◆ The task: The records below are to be retyped in full, without any alteration.

◆ Supplied information:
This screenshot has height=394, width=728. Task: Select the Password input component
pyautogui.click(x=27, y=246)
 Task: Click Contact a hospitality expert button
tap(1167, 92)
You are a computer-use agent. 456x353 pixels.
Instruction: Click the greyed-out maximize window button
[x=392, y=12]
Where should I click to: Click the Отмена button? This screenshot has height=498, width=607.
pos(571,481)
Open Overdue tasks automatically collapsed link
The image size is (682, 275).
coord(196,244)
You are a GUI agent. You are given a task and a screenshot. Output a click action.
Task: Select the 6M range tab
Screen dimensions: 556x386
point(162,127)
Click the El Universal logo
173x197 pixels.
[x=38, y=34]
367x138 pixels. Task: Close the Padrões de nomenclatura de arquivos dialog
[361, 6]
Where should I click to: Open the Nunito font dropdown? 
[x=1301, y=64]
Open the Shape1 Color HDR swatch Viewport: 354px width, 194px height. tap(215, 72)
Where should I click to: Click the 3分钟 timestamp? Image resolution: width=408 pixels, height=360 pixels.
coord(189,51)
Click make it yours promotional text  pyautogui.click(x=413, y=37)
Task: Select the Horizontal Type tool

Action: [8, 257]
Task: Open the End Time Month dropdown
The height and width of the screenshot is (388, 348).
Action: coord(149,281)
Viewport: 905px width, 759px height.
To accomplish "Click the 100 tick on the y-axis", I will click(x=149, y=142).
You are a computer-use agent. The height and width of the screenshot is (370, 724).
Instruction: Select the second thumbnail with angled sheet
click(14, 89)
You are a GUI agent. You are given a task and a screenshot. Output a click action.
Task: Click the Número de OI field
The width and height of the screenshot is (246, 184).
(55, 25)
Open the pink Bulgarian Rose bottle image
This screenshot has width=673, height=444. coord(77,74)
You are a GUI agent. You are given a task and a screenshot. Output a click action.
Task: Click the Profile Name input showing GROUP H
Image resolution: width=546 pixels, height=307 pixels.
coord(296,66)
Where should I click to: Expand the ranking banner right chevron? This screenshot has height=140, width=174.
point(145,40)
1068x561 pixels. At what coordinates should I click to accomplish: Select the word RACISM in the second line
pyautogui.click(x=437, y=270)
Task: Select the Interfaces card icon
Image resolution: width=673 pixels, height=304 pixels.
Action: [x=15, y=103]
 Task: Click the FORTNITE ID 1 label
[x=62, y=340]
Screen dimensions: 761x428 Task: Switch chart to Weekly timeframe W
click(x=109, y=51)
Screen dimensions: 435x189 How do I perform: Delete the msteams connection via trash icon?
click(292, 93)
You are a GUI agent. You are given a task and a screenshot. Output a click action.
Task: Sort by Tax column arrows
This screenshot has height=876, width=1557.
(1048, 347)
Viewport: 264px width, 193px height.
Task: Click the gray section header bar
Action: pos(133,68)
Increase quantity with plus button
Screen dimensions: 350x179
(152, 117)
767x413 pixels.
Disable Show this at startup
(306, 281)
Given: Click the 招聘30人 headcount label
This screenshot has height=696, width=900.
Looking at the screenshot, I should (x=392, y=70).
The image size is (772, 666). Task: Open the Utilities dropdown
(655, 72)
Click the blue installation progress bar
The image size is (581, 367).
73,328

◆ Response:
This screenshot has height=394, width=728. Task: Select the Password input component
pyautogui.click(x=27, y=246)
 Task: Click Contact a hospitality expert button
tap(1167, 92)
You are a computer-use agent. 456x353 pixels.
Instruction: Click the greyed-out maximize window button
[x=392, y=12]
Where should I click to: Click the Отмена button? This screenshot has height=498, width=607.
pos(571,481)
Open Overdue tasks automatically collapsed link
The image size is (682, 275).
coord(196,244)
You are a GUI agent. You are given a task and a screenshot. Output a click action.
Task: Select the 6M range tab
Screen dimensions: 556x386
point(162,127)
Click the El Universal logo
173x197 pixels.
[x=38, y=34]
367x138 pixels. Task: Close the Padrões de nomenclatura de arquivos dialog
[361, 6]
Where should I click to: Open the Nunito font dropdown? 
[x=1301, y=64]
Open the Shape1 Color HDR swatch Viewport: 354px width, 194px height. tap(215, 72)
Where should I click to: Click the 3分钟 timestamp? Image resolution: width=408 pixels, height=360 pixels.
coord(189,51)
Click make it yours promotional text  pyautogui.click(x=413, y=37)
Task: Select the Horizontal Type tool

Action: [8, 257]
Task: Open the End Time Month dropdown
The height and width of the screenshot is (388, 348).
Action: coord(149,281)
Viewport: 905px width, 759px height.
To accomplish "Click the 100 tick on the y-axis", I will click(x=149, y=142).
You are a computer-use agent. The height and width of the screenshot is (370, 724).
Instruction: Select the second thumbnail with angled sheet
click(14, 89)
You are a GUI agent. You are given a task and a screenshot. Output a click action.
Task: Click the Número de OI field
The width and height of the screenshot is (246, 184).
(55, 25)
Open the pink Bulgarian Rose bottle image
This screenshot has width=673, height=444. coord(77,74)
You are a GUI agent. You are given a task and a screenshot. Output a click action.
Task: Click the Profile Name input showing GROUP H
Image resolution: width=546 pixels, height=307 pixels.
coord(296,66)
Where should I click to: Expand the ranking banner right chevron? This screenshot has height=140, width=174.
point(145,40)
1068x561 pixels. At what coordinates should I click to accomplish: Select the word RACISM in the second line
pyautogui.click(x=437, y=270)
Task: Select the Interfaces card icon
Image resolution: width=673 pixels, height=304 pixels.
Action: [x=15, y=103]
 Task: Click the FORTNITE ID 1 label
[x=62, y=340]
Screen dimensions: 761x428 Task: Switch chart to Weekly timeframe W
click(x=109, y=51)
Screen dimensions: 435x189 How do I perform: Delete the msteams connection via trash icon?
click(292, 93)
You are a GUI agent. You are given a task and a screenshot. Output a click action.
Task: Sort by Tax column arrows
This screenshot has height=876, width=1557.
(1048, 347)
Viewport: 264px width, 193px height.
Task: Click the gray section header bar
Action: pos(133,68)
Increase quantity with plus button
Screen dimensions: 350x179
(152, 117)
767x413 pixels.
Disable Show this at startup
(306, 281)
Given: Click the 招聘30人 headcount label
This screenshot has height=696, width=900.
Looking at the screenshot, I should (x=392, y=70).
The image size is (772, 666). Task: Open the Utilities dropdown
(655, 72)
Click the blue installation progress bar
The image size is (581, 367).
73,328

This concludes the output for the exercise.